#### TO DO:
In the entries that follow, repeat exactly the lines from the one that has "Where should I click to: Click the calendar" through the one that has "This screenshot has height=924, width=1305.", but omit pictures.

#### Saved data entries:
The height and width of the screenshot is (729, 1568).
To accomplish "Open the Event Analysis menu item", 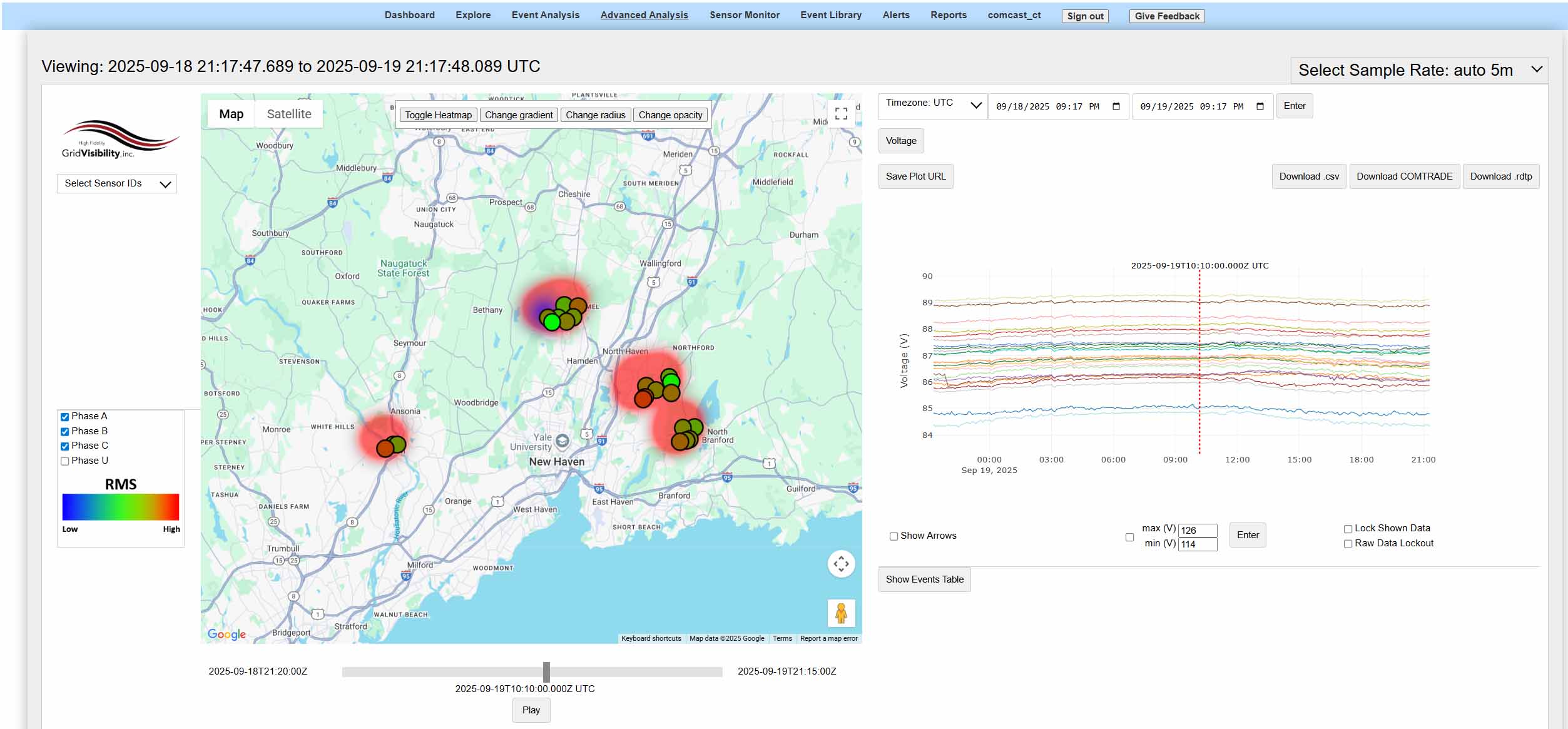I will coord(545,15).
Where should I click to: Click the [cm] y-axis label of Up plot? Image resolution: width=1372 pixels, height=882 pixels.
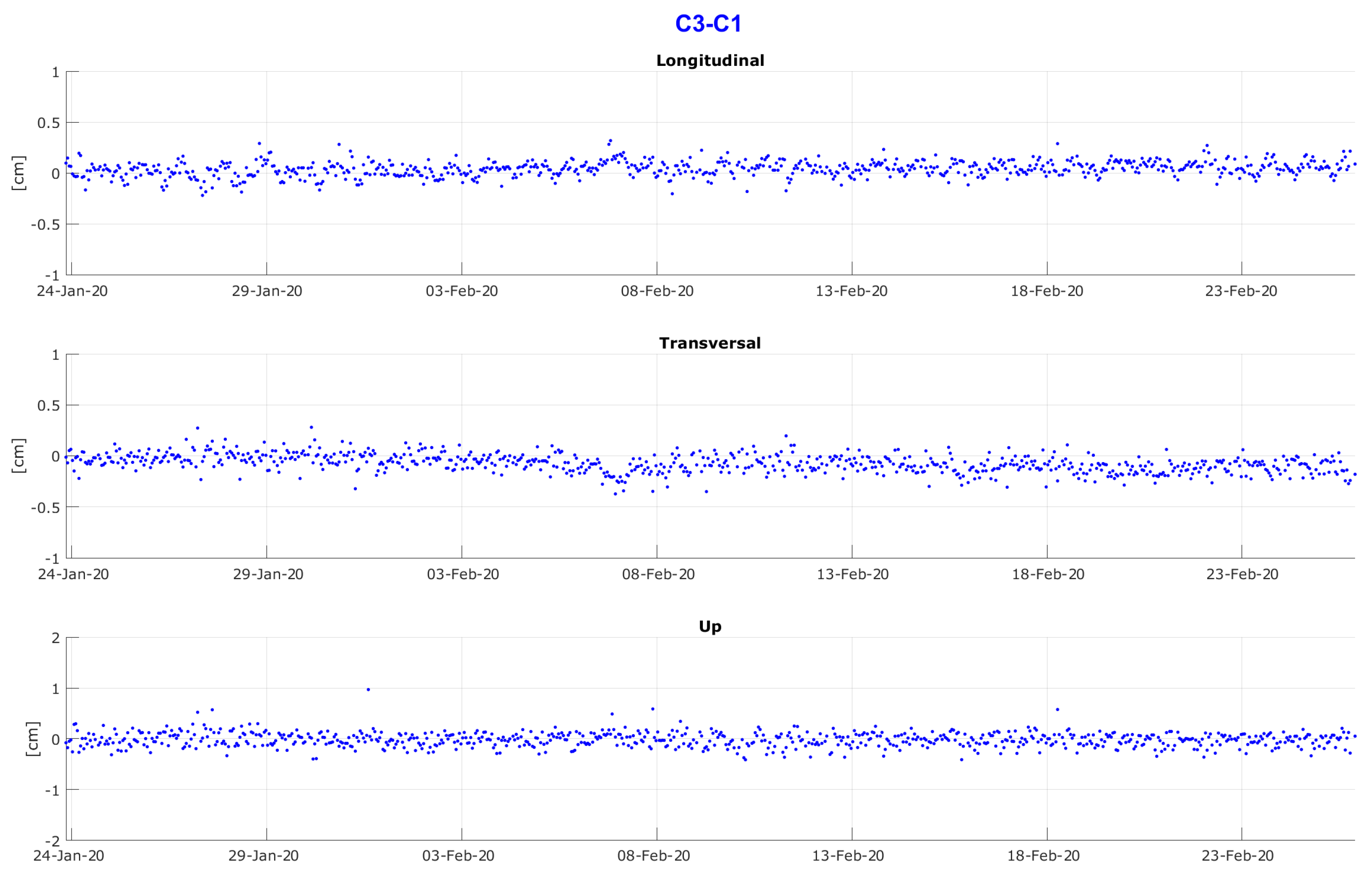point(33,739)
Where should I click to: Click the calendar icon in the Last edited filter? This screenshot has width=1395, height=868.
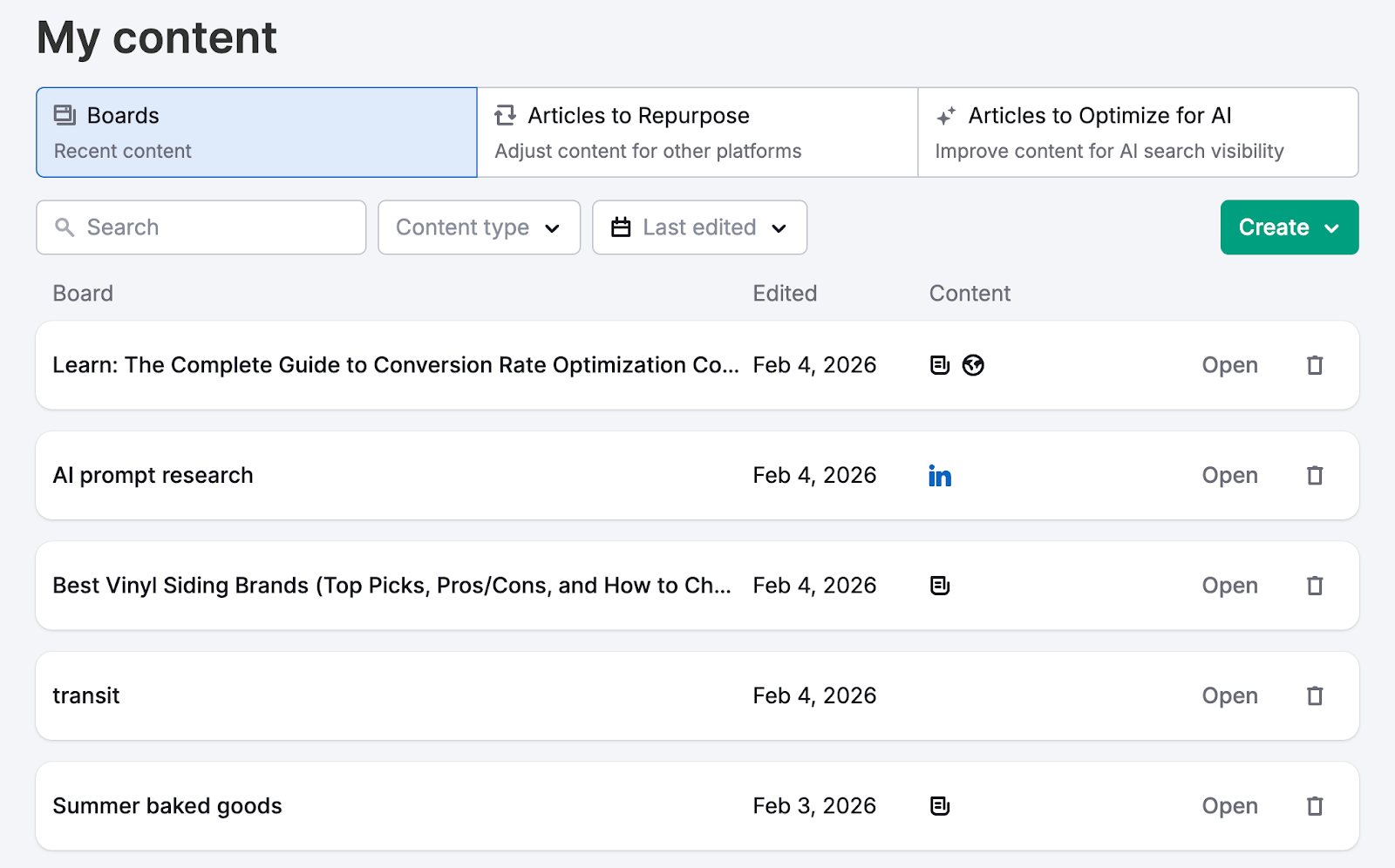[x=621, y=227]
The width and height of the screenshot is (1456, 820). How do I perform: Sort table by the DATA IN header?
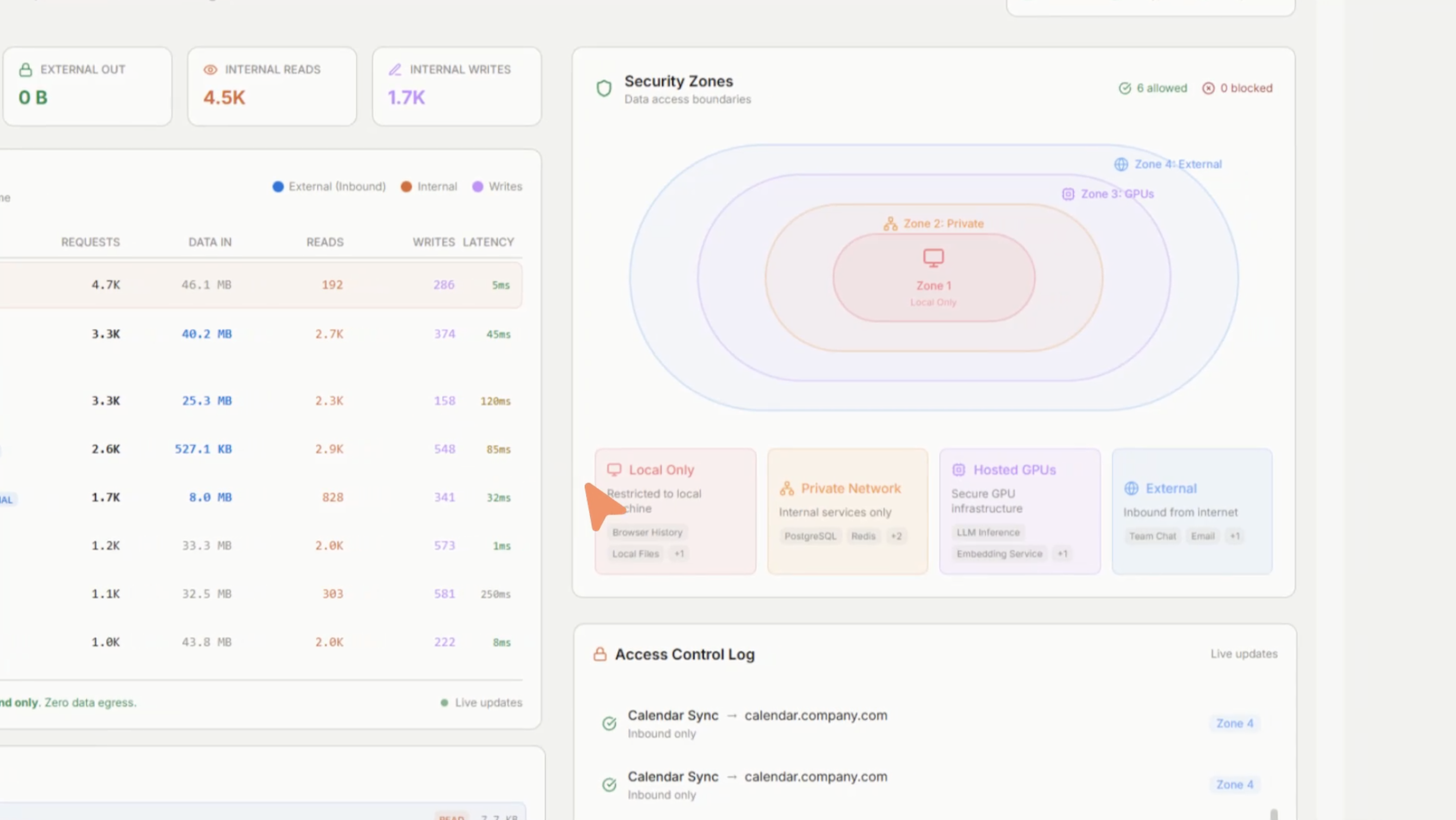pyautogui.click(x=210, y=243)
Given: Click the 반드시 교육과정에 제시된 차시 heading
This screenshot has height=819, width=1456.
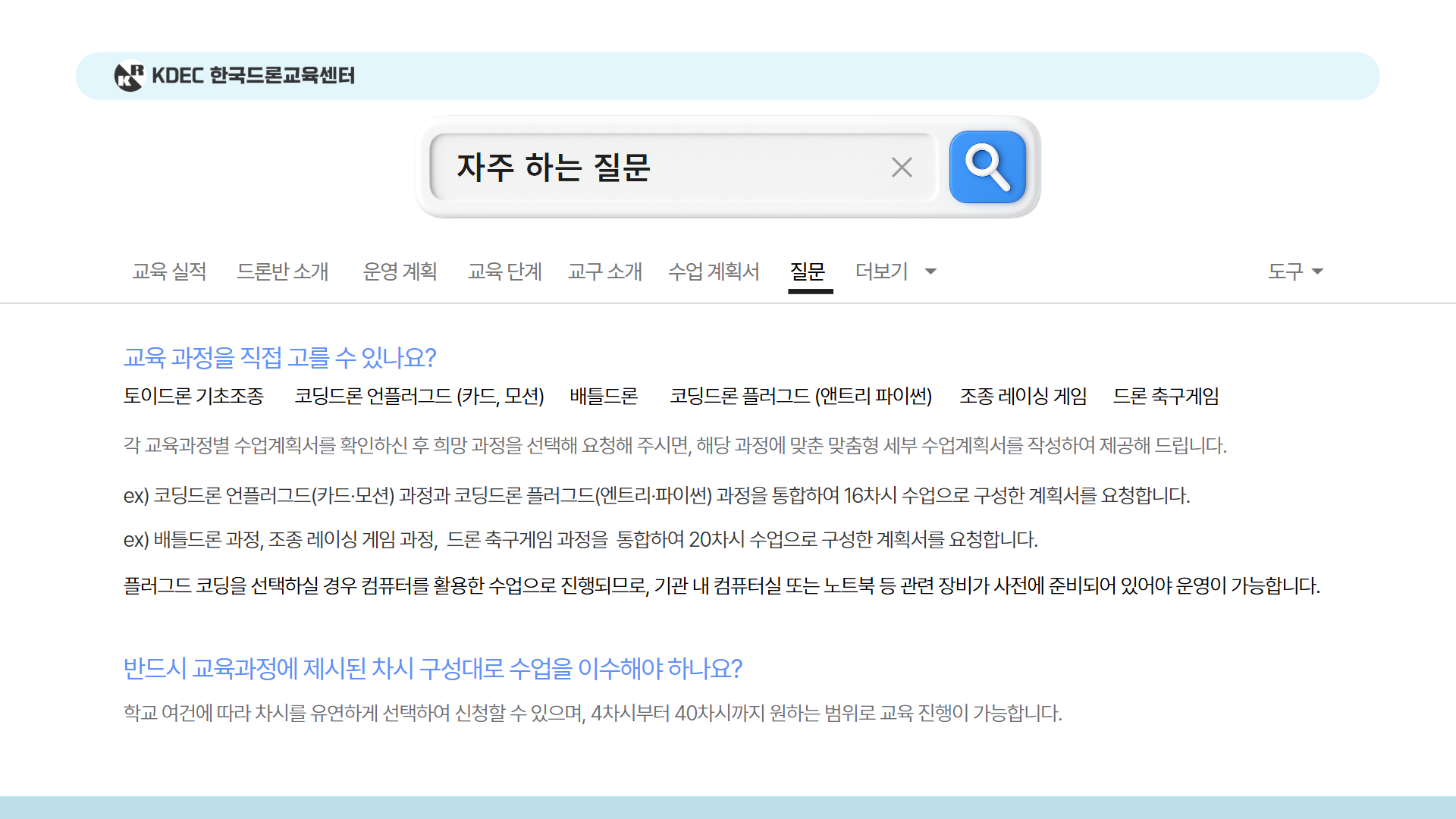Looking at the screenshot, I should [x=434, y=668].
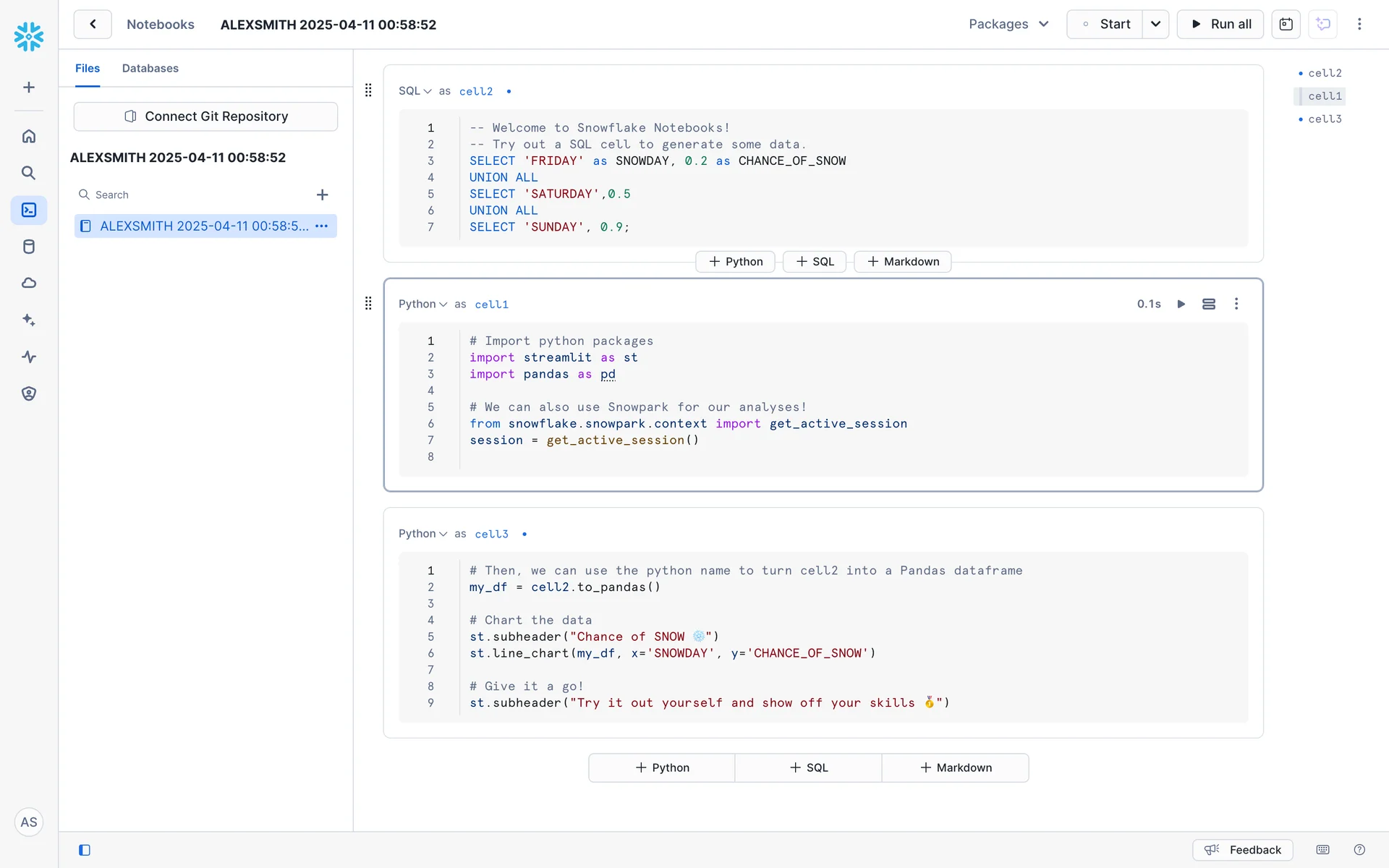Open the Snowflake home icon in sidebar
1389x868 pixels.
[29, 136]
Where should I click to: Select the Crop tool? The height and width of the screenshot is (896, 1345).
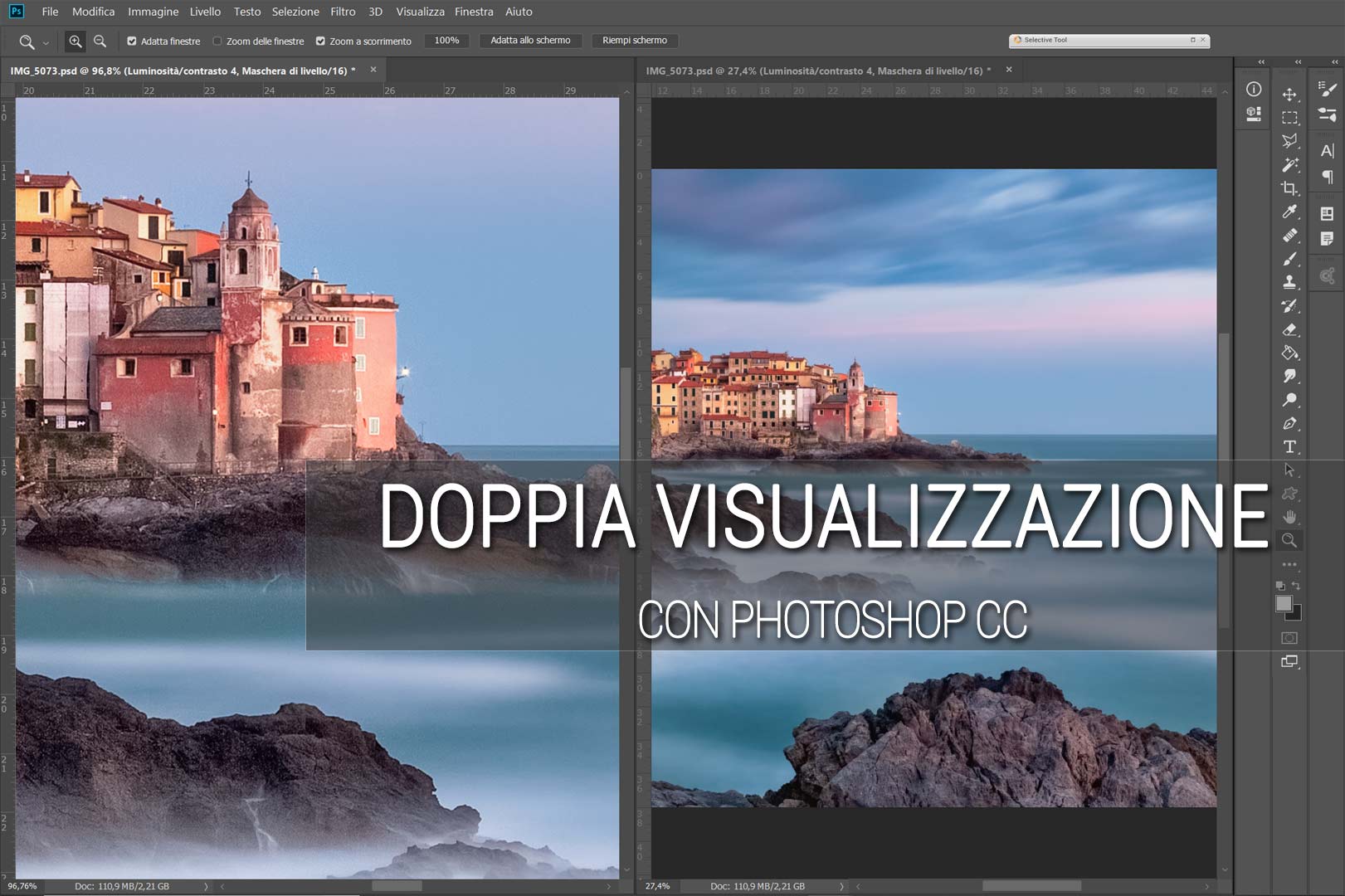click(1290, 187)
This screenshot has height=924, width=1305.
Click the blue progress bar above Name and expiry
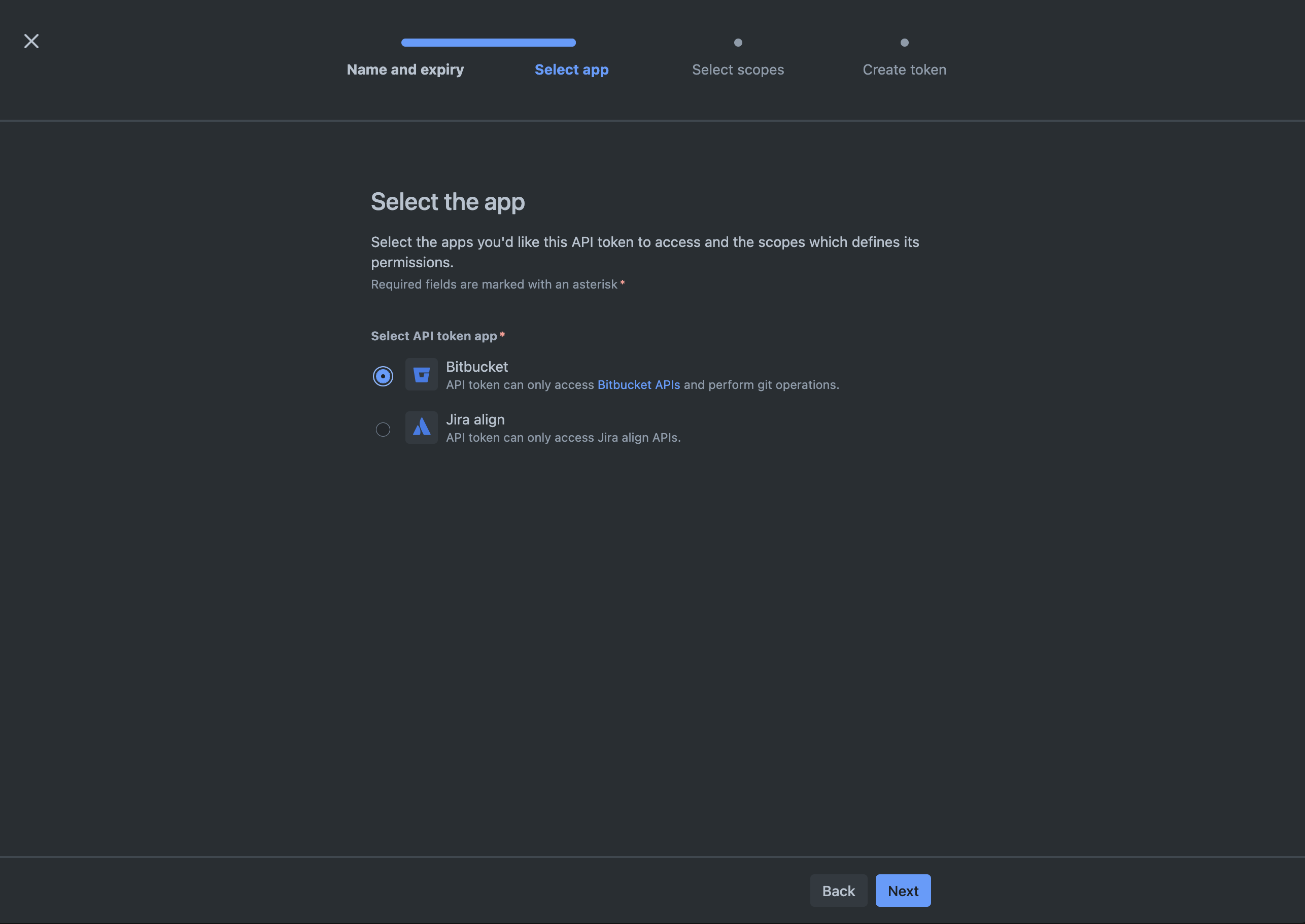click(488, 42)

#### RESULT OF THIS EXERCISE:
Where should I click to: Click the calendar icon in the Last edited filter? This screenshot has width=1395, height=868.
[x=621, y=227]
The width and height of the screenshot is (1456, 820). How do I perform: Sort table by the DATA IN header?
pyautogui.click(x=210, y=243)
Given: Click the 반드시 교육과정에 제시된 차시 heading
This screenshot has height=819, width=1456.
Looking at the screenshot, I should [x=434, y=668].
Open the Snowflake home icon in sidebar
1389x868 pixels.
[29, 136]
Where should I click to: Select the Crop tool? The height and width of the screenshot is (896, 1345).
click(1290, 187)
This screenshot has height=924, width=1305.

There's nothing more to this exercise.